Consigo localizar a referência bibliográfica e encontro a expressão “sujeito de gozo” no texto “Apresentação das Memórias de um doente dos nervos” publicada em 2003 nos Outros Escritos, versão brasileira, página 221. Este texto foi publicado originalmente em 1966 nos“Cahiers pour l’analyse” quando Lacan fez uma apresentação da primeira tradução para o francês da publicação integral das “Memórias do presidente Schreber”. Nesta apresentação Lacan fala da genialidade de Freud em inserir nas bases da psicanálise o sujeito da psicose a partir do livro de Schreber “o que significa não avaliar o louco em termos de déficit e de dissociação das funções[4]” e mais adiante Lacan traz a diferença do sujeito do gozo e do sujeito que o significante representa para um significante que é sempre outro.
As traduções para outra língua
Apesar de ter encontrado a referência bibliográfica da fala de Lacan, um problema de pontuação foi verificado por mim. Ao ler o texto na edição brasileira a frase é finalizada como uma pergunta e em vez do ponto final (.) tem-se um ponto de interrogação (?) e essa diferença faz com que a frase tenha o sentido alterado e consequentemente o sentido da fala de Lacan sobre a expressão “sujeito de gozo” na psicose. Inicialmente havia encontrado a expressão citada por Jean-Claude Maleval como uma frase afirmativa.
Com o problema de pontuação sou levada a edição francesa dos Outros Escritos[5]. Nesta edição encontro a ausência do ponto de interrogação ao final da frase de modo que fico mais intrigada e me questiono: será que Lacan realmente estava se perguntando sobre o “sujeito de gozo” na psicose ou estava fazendo uma diferença importante em relação ao sujeito de que o significante representa para um significante que é sempre outro e o sujeito de gozo. Dessa forma restava-me ainda a busca pela publicação original do volume 5 dos “Cahiers pour l’analyse” publicado em 1966 pois só assim poderia verificar como a frase foi falada por Lacan e posteriormente publicada nos Outros Escritos.
O acervo de Nicéas “vivo”
Ao buscar no campo digital encontro os índices e os volumes dos “Les Cahiers pour l’analyse”, porém o texto de Lacan era o único não disponível na plataforma. Em uma das atividades de Biblioteca[6] sobre a doação do acervo pessoal de livros do psicanalista Carlos Augusto Nicéas (EBP/AMP) e do trabalho da comissão com os livros lembro que Heloisa Prado da Silva Telles (EBP/AMP) falou de algumas publicações de Lacan e dos cadernos e revistas que Nicéas trazia quando ia à Paris na época em que Lacan era vivo e que agora estavam disponíveis na biblioteca da EBP-SP.

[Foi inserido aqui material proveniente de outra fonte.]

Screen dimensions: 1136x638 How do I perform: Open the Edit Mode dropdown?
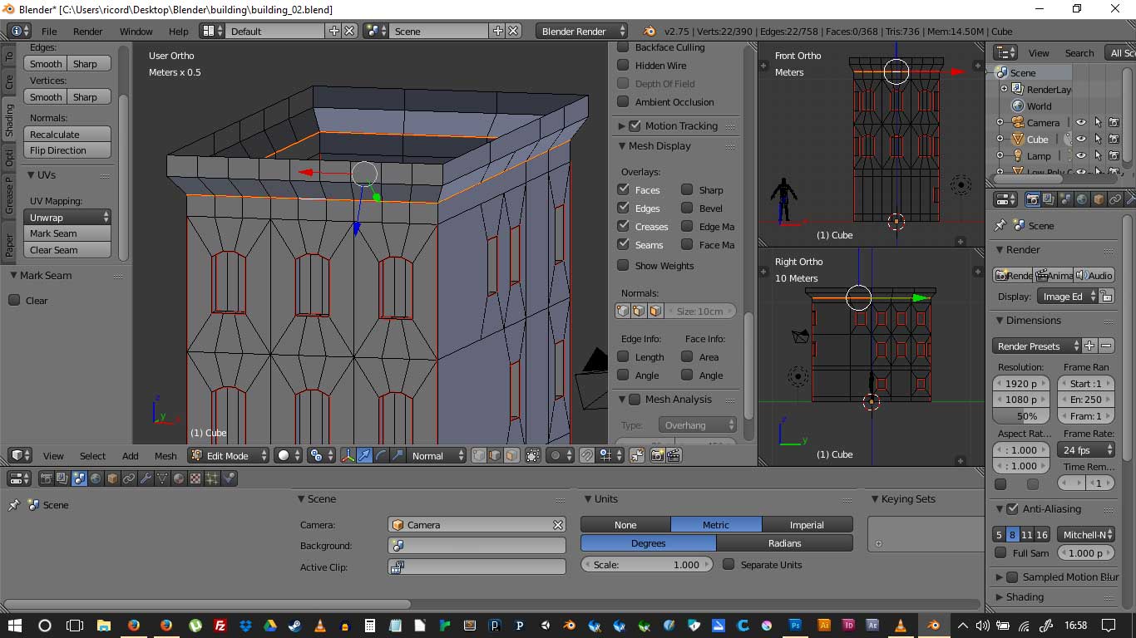[x=229, y=455]
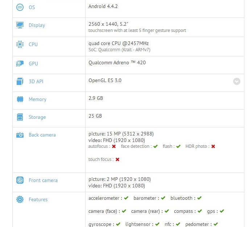Click the autofocus red cross mark

114,146
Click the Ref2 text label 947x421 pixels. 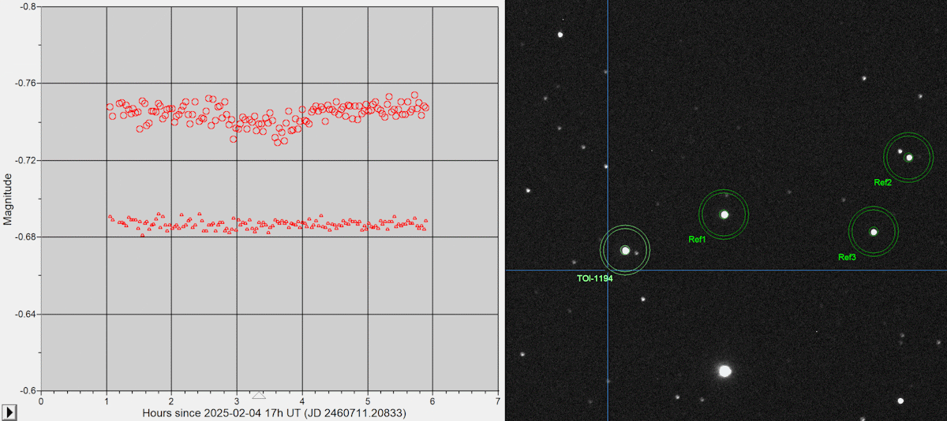tap(882, 182)
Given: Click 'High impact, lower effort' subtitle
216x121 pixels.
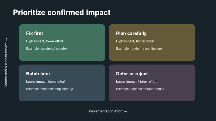Looking at the screenshot, I should (x=45, y=41).
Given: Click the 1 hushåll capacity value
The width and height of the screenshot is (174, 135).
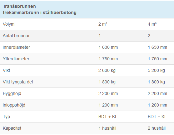Looking at the screenshot, I should click(107, 128).
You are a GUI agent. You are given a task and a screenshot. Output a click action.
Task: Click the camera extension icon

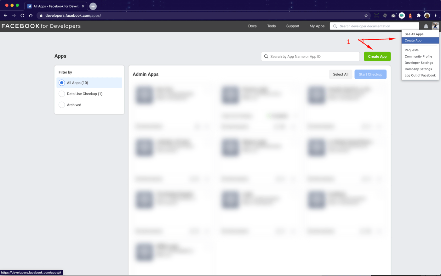[393, 15]
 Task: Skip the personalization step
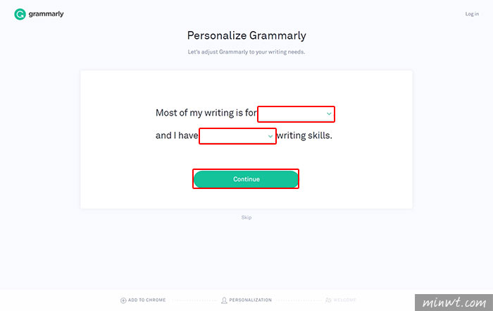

Diante da lembrança da atividade fui a biblioteca física da EBP-SP procurar pela bibliografia. No acervo de Nicéas encontro dois números dos Cahiers pour l’analyse: o volume 3 “Sur l’objet de la psychanalyse” e o volume 5 “Ponctuation de Freud”. No volume 5 encontro a apresentação de Lacan sobre a primeira tradução para o francês por Paul Duquenne do livro do Schreber. O encontro com a revista me causou uma alegria, pois finalmente encontrei a bibliografia original (a frase não era uma pergunta e sim uma afirmação) e consegui entender ainda melhor o contexto e a importância dos Les Cahiers pour l’analyse para Lacan. No seminário 19[7] Lacan fala sobre os Cahiers e a relação com sua voz “devo dizer que eu tinha pouquíssima voz. Mas tenho uma voz da qual nasceram os Cahiers pour l’Analyse, uma literatura muito, muito, muito boa que decididamente lhes recomendo.”.
Seguindo ao lado da perspectiva de Lacan em relação a voz trago um outro efeito após o encontro com o caderno na biblioteca, a escrita do texto “O sujeito da psicose é o sujeito do gozo?[8]”. Um trabalho que tive a oportunidade de transmitir e discutir em uma atividade de Cartel. Para concluir, penso que a biblioteca tem um lugar privilegiado dentro da Escola. O contato físico com os livros permiti a possibilidade do encontro com o Ensino de Lacan, fazendo com que a biblioteca ocupe um lugar de causa de desejo, assim o volume 05 dos Cahiers ressoou em mim como uma presença “viva” tanto do percurso “vivo” do analista Nicéas, como a presença “viva” de Lacan na minha formação como praticante da psicanálise dentro da Escola.